## What the exercise asks
Only the lines containing "agent" should appear in the answer, copied from the listing below.

## Records provided
____________

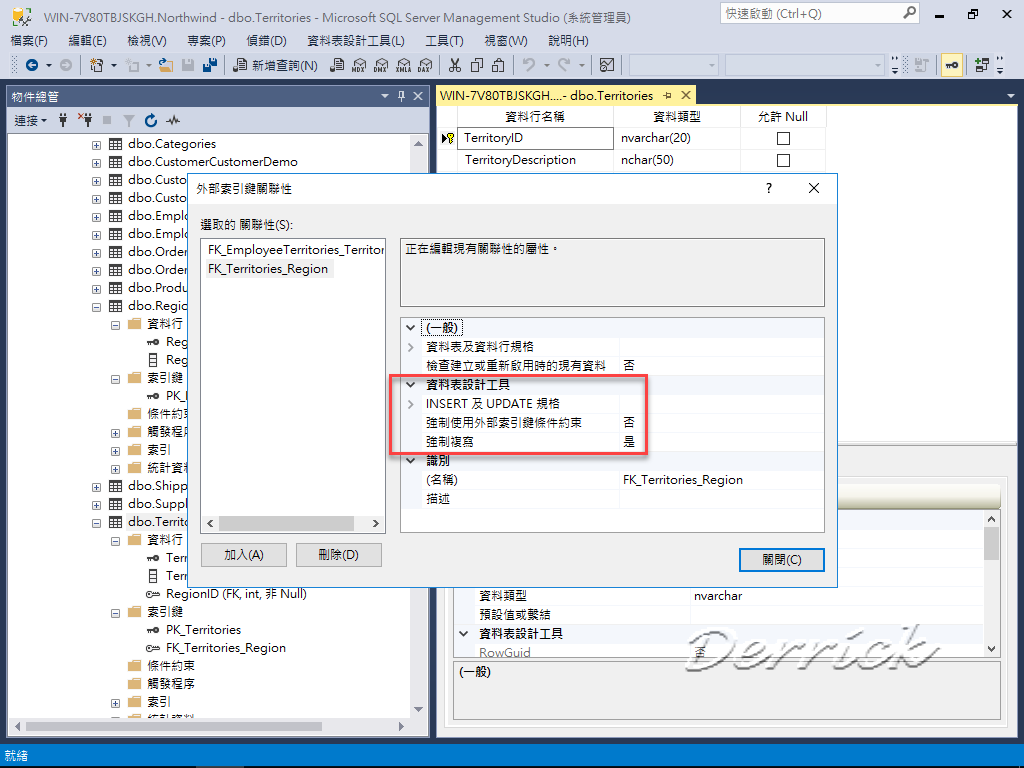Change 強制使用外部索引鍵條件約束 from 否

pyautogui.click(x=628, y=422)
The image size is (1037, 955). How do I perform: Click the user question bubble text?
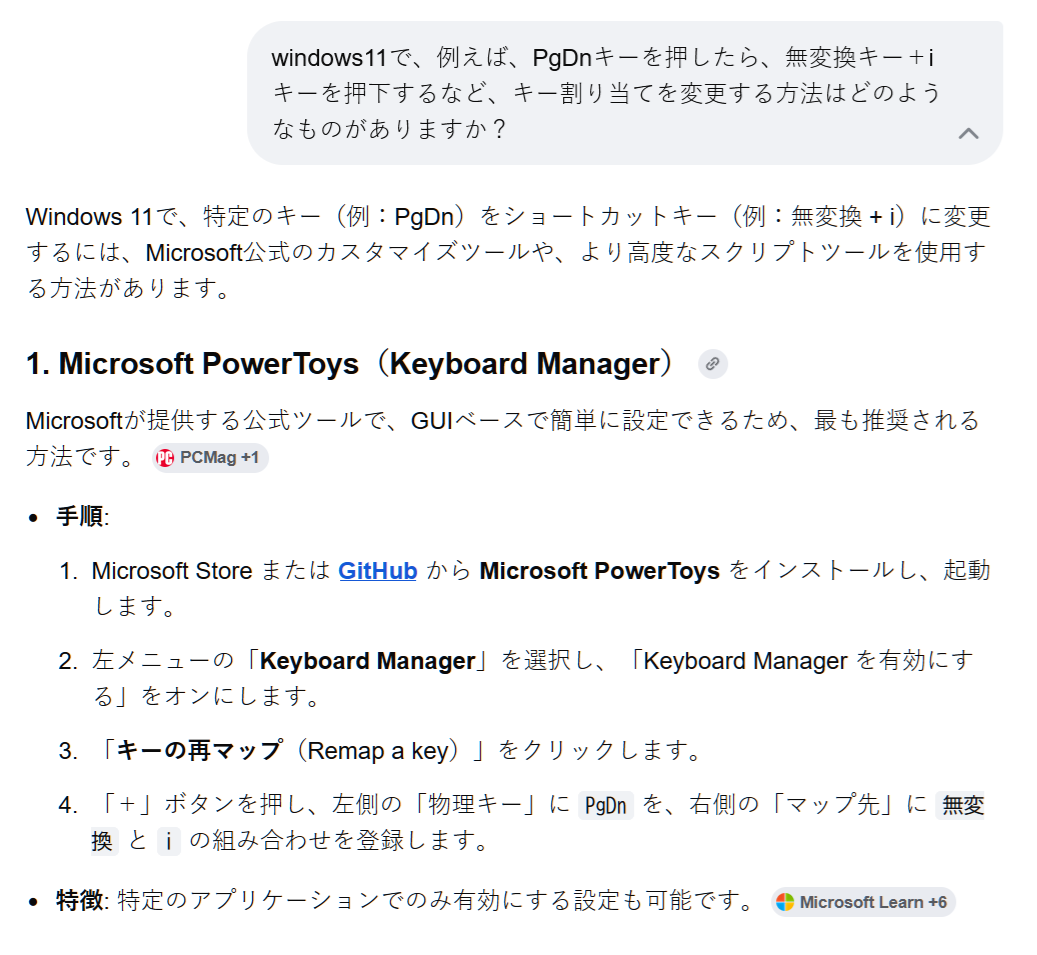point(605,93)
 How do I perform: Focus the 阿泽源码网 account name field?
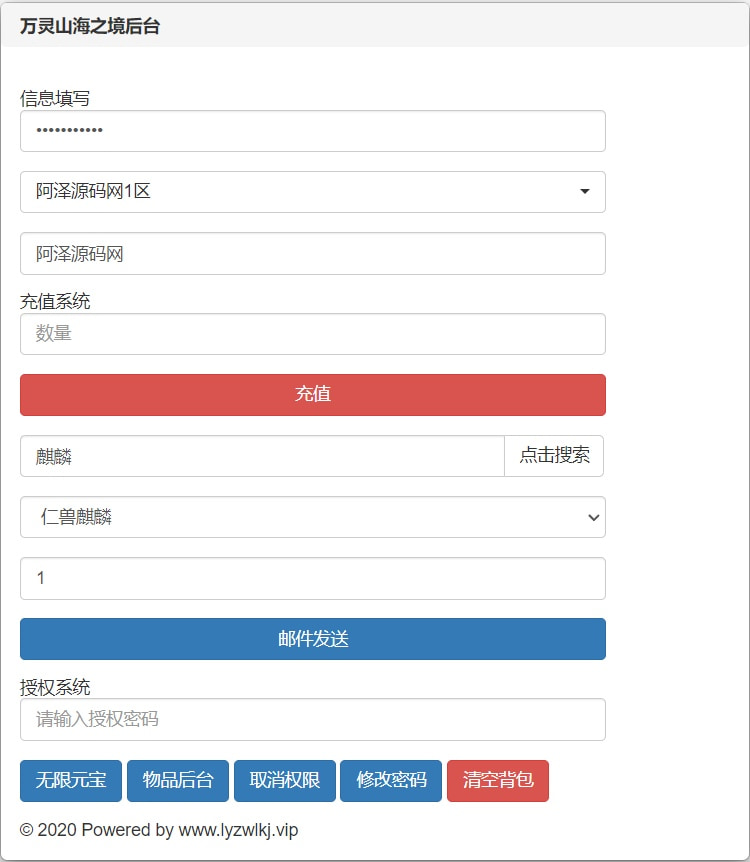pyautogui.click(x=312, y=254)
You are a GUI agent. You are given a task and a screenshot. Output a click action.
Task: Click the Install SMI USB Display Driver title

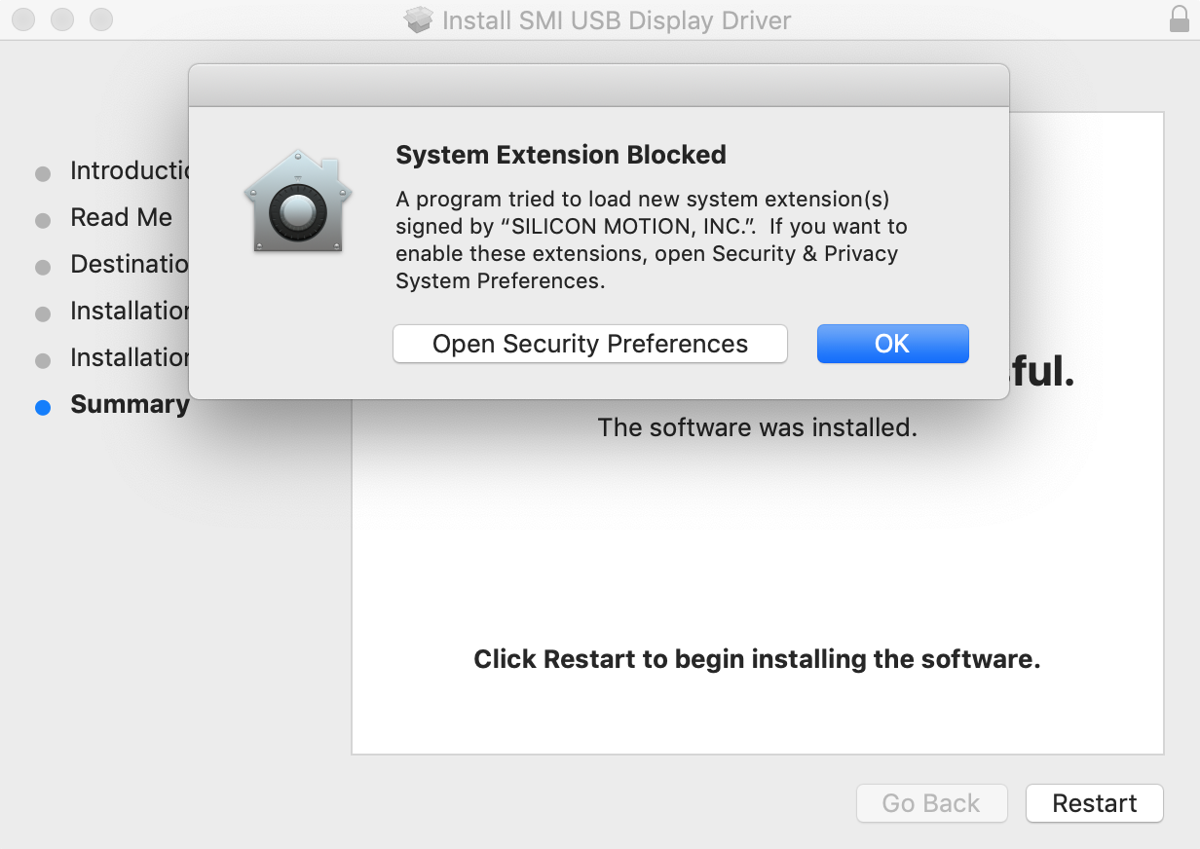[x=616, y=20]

____________

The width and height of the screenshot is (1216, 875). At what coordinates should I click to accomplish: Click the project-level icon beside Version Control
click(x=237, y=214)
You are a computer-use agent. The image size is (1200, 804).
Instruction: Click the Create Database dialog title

____________

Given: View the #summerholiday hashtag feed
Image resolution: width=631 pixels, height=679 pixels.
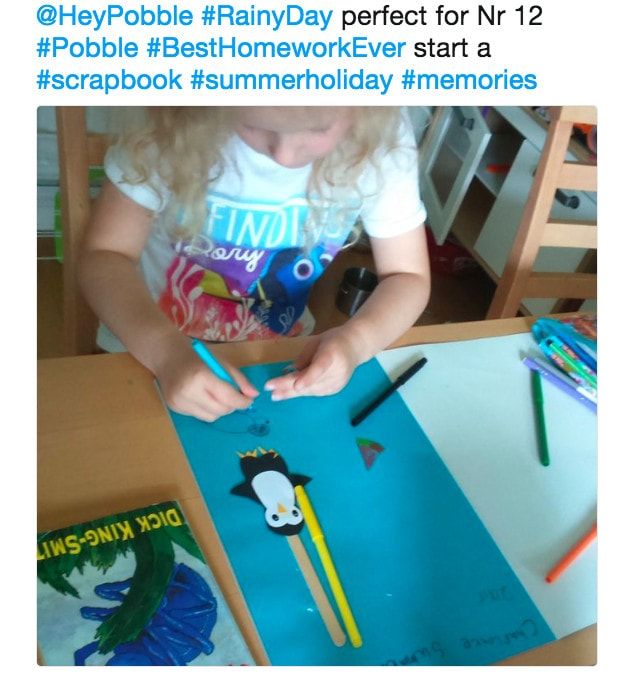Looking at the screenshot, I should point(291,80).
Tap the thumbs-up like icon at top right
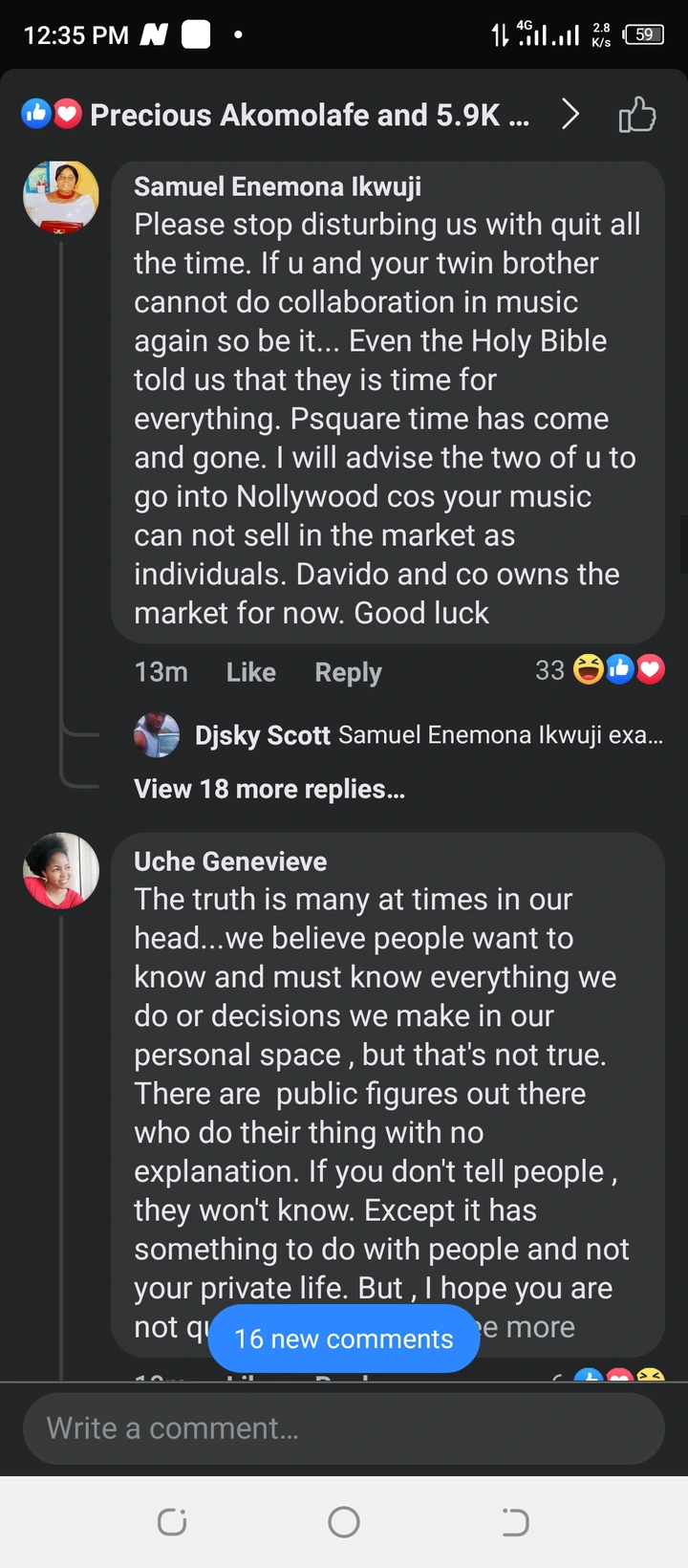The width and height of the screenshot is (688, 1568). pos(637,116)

____________

## The answer
You are a GUI agent. You are given a task and a screenshot. Output a click action.
You are a computer-use agent. The image size is (1200, 804).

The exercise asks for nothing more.